Intanto la resa dei conti nel Paese prosegue inesorabile. Il ministero della Difesa ha avviato un’indagine su tutti i giudici e procuratori militari, sospendendone al momento 262. In manette sono finiti anche due giudici della Corte costituzionale

Proseguono senza sosta le purghe nel mondo dell’istruzione. Il ministero dell’Educazione ha annunciato di aver sospeso altri 6.538 dipendenti, dopo i 15.200 già allontanati ieri e i 21 mila a cui è stata tolta la licenza per insegnare nelle scuole private. Lo riporta la Cnn Turk.

Il rettore dell’Università di Gazi ad Ankara, Suleyman Buyukberber, è stato arrestato, poco dopo essere stato rimosso dal suo incarico. Dopo centinaia di allontanamenti, si tratta del primo arresto noto di un accademico a seguito del fallito golpe.

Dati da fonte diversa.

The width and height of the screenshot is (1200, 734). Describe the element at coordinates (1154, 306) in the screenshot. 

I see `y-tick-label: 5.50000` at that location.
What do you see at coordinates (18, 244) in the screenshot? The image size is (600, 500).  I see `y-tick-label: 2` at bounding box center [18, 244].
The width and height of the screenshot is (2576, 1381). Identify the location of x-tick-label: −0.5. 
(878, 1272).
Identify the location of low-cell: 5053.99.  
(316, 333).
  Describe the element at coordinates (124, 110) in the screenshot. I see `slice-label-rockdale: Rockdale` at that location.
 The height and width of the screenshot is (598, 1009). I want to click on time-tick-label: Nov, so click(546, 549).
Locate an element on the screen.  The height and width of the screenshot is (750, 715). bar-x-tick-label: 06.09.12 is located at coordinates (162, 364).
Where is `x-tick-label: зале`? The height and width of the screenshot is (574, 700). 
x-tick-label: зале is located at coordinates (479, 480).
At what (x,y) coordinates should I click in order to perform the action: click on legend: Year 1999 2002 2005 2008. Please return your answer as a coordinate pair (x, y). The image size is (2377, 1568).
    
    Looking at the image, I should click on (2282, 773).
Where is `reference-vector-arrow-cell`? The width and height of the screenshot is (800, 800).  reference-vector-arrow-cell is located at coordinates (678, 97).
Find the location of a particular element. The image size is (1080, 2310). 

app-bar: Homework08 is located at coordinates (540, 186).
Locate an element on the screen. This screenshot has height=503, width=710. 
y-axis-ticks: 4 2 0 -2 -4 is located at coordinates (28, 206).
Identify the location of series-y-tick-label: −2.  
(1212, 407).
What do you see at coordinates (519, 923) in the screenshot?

Ci sono notizie di “estese torture” contro militari detenuti in isolamento presso la centrale di polizia di Ankara. Lo scrive su Twitter Andrew Gardner, analista di Amnesty International esperto di Turchia, che denuncia una repressione di proporzioni eccezionali anche sulla stampa, proprio mentre i giornalisti cercano di indagare sui misteri del golpe. Almeno 24 radio e tv considerate vicine a Gulen sono state chiuse, mentre venivano ritirati gli accrediti stampa di 35 reporter e arrestato il direttore del giornale Meydan, Levent Kenez. Bloccata anche la diffusione del settimanale satirico Leman, tra i più letti in Turchia, colpevole di aver più volte ricordato i legami storici tra Erdogan e Gulen, prima della rottura del 2013.

Dopo quasi 60 mila epurazioni e 10 mila arresti, per le strade della Turchia, la tensione continua a crescere. “Feto (Gulen, ndr), cane del diavolo, impiccheremo te e i tuoi cani al vostro stesso guinzaglio”, recita in queste ore un gigantesco striscione a piazza Taksim a Istanbul, appeso dalle folle pro-Erdogan sulla facciata del centro culturale Ataturk, un tempo fortino della rivolta anti-governativa di Gezi Park. A fianco, due maxi ritratti proprio del presidente turco.